2011 IEEE 27th International Conference on Data Engineering (2011)
Apr. 11, 2011 to Apr. 16, 2011
Lei Dou , UC Davis Genome Center, University of California, Davis, 95616, USA
Daniel Zinn , UC Davis Genome Center, University of California, Davis, 95616, USA
Timothy McPhillips , UC Davis Genome Center, University of California, Davis, 95616, USA
Sven Kohler , UC Davis Genome Center, University of California, Davis, 95616, USA
Sean Riddle , UC Davis Genome Center, University of California, Davis, 95616, USA
Shawn Bowers , Department of Computer Science, Gonzaga University, Spokane, WA 99258, USA
Bertram Ludascher , UC Davis Genome Center, University of California, Davis, 95616, USA
Scientific workflow systems are used to integrate existing software components (actors) into larger analysis pipelines to perform in silico experiments. Current approaches for handling data in nested-collection structures, as required in many scientific domains, lead to many record-management actors (shims) that make the workflow structure overly complex, and as a consequence hard to construct, evolve and maintain. By constructing and executing workflows from bioinformatics and geosciences in the Kepler system, we will demonstrate how COMAD (Collection-Oriented Modeling and Design), an extension of conventional workflow design, addresses these shortcomings. In particular, COMAD provides a hierarchical data stream model (as in XML) and a novel declarative configuration language for actors that functions as a middleware layer between the workflow's data model (streaming nested collections) and the actor's data model (base data and lists thereof). Our approach allows actor developers to focus on the internal actor processing logic oblivious to the workflow structure. Actors can then be re-used in various workflows simply by adapting actor configurations. Due to streaming nested collections and declarative configurations, COMAD workflows can usually be realized as linear data processing pipelines, which often reflect the scientific data analysis intention better than conventional designs.

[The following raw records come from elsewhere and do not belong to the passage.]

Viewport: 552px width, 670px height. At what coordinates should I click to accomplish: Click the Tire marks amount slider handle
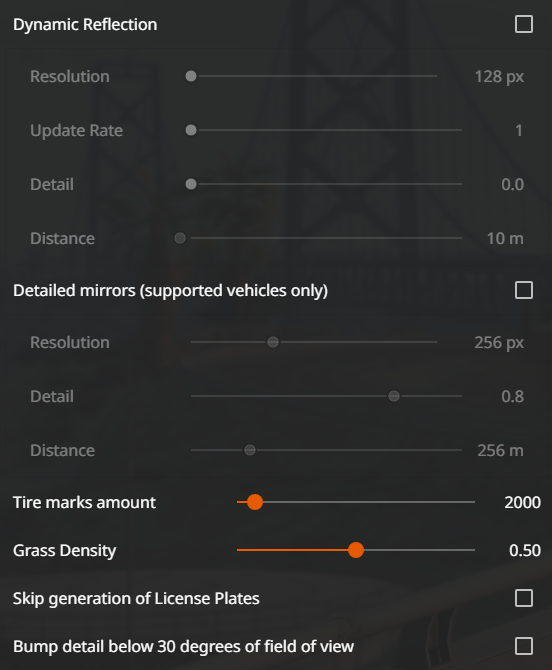tap(255, 502)
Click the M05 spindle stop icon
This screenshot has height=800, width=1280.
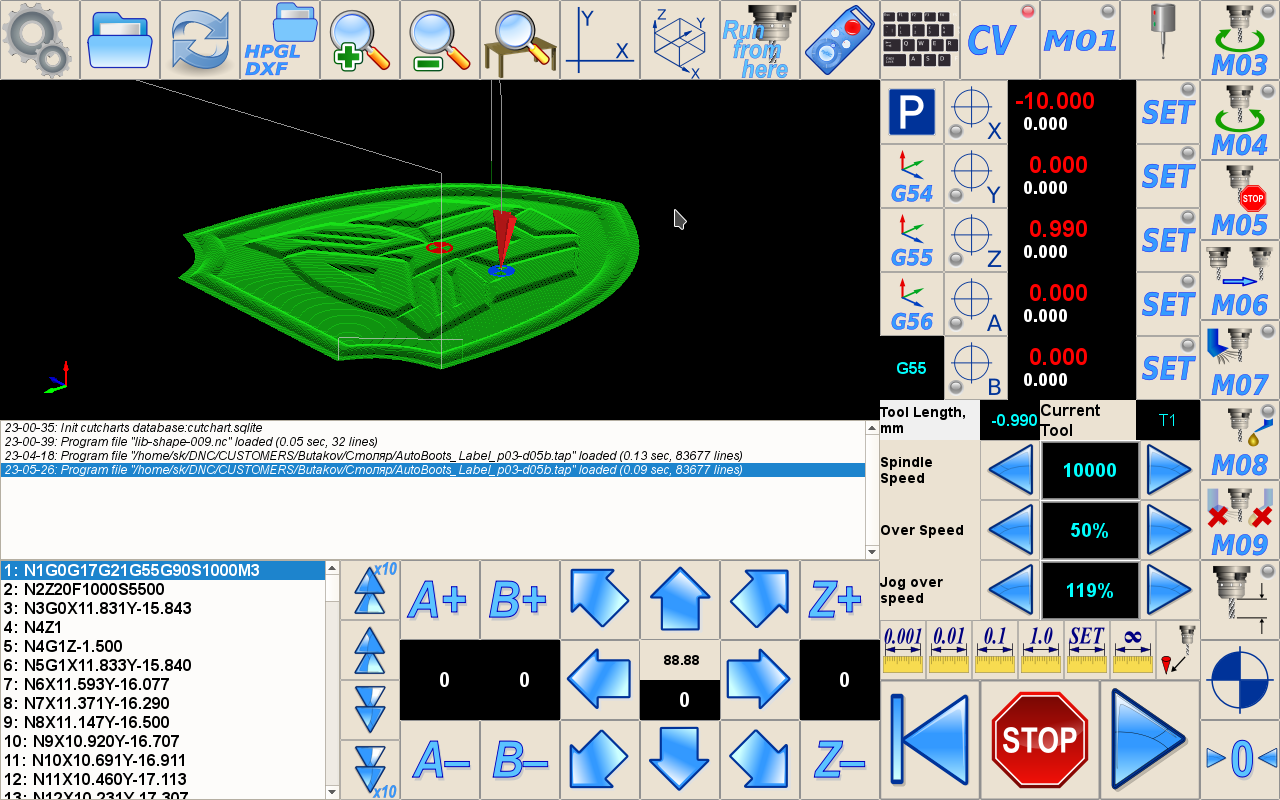click(x=1240, y=200)
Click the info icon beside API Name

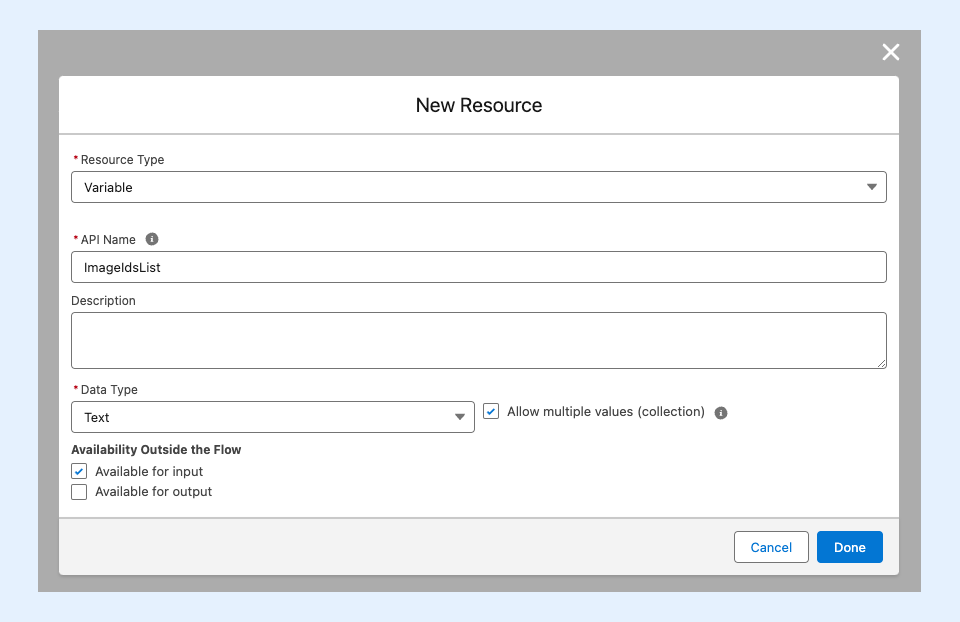(152, 239)

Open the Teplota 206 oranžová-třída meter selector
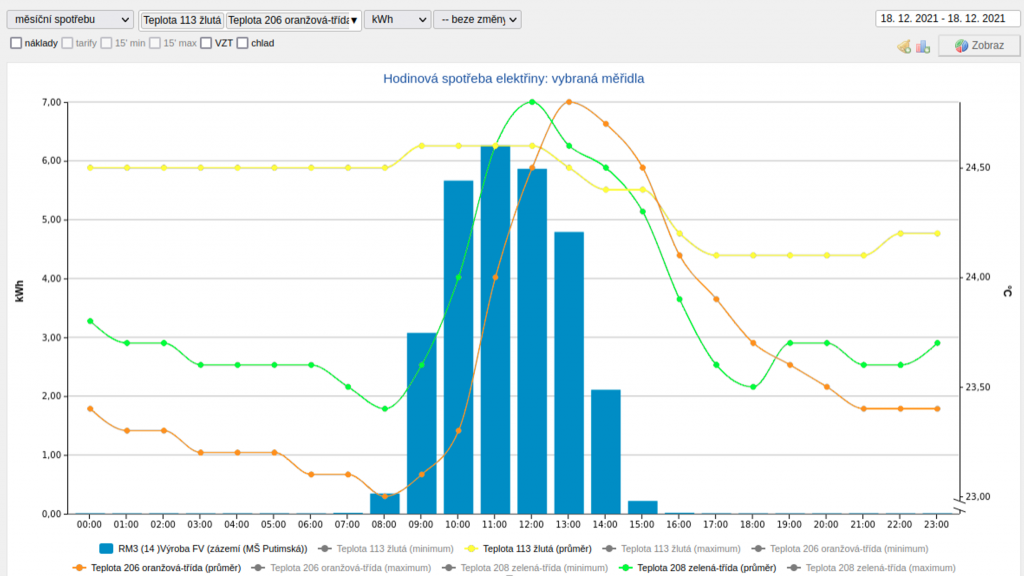tap(292, 20)
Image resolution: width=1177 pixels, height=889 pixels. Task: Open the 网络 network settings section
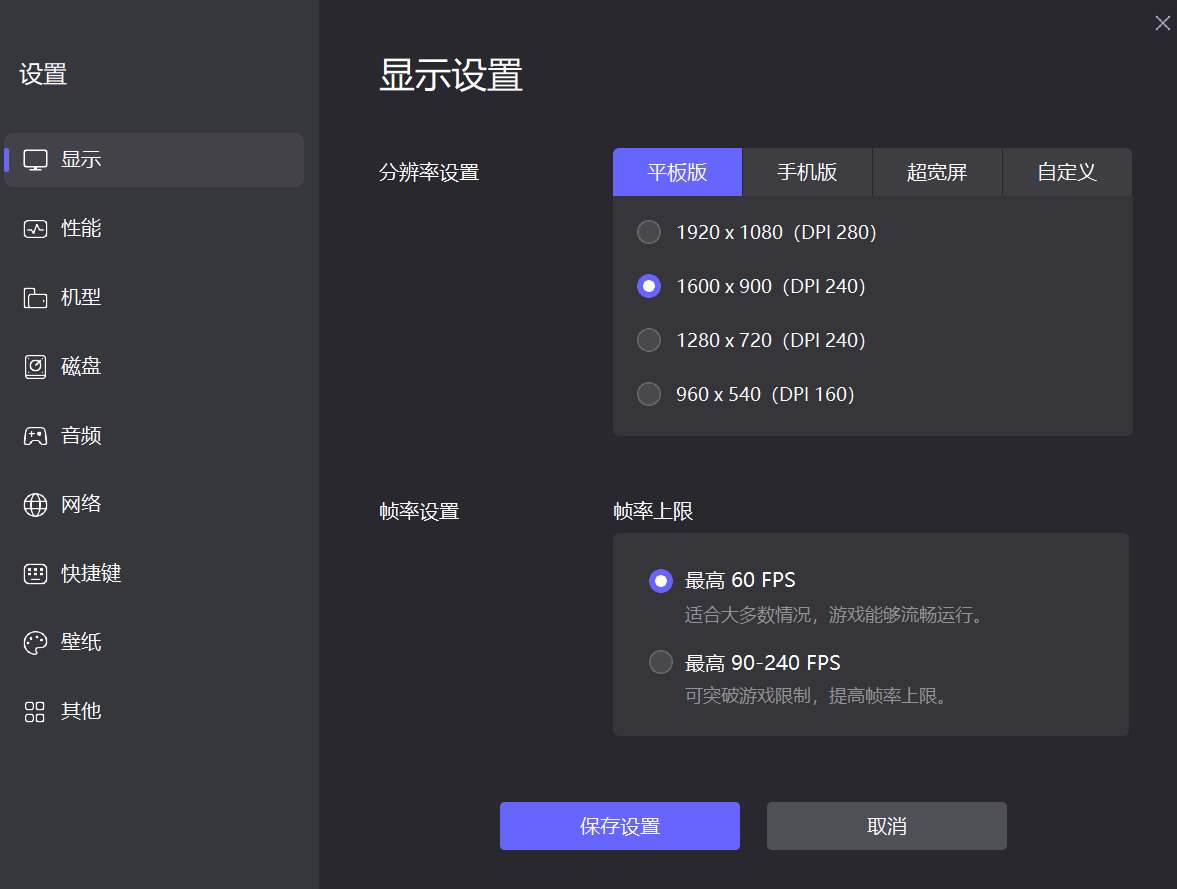click(82, 504)
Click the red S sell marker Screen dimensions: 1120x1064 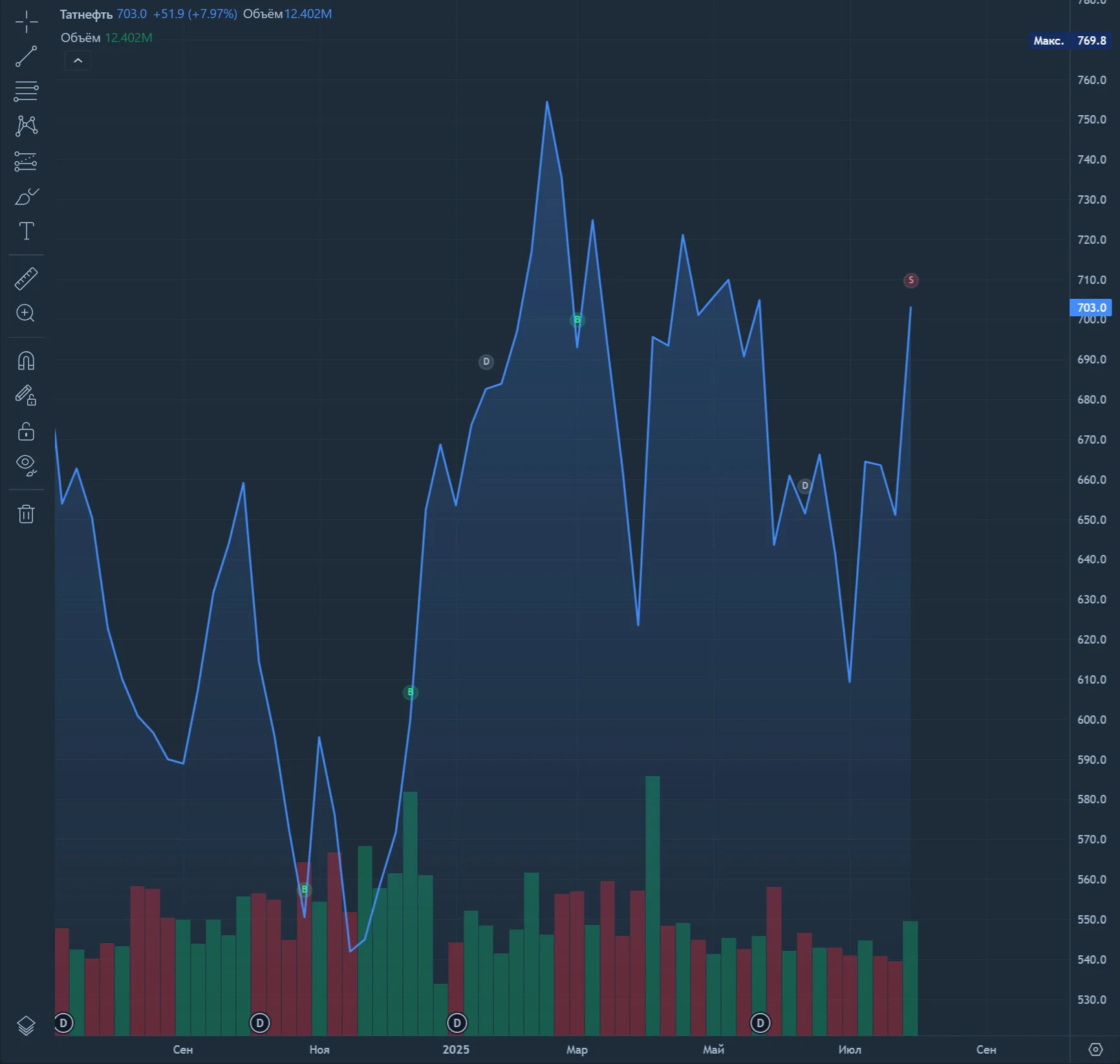tap(910, 280)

This linear structure not only simplifies actor insertions and deletions (workflow evolution), but also decreases the overall complexity of the workflow, reducing future effort in maintenance.
B. Ludascher et al., "Scientific workflow design 2.0: Demonstrating streaming data collections in Kepler," 2011 IEEE 27th International Conference on Data Engineering(ICDE), Hannover, Germany, 2011, pp. 1296-1299.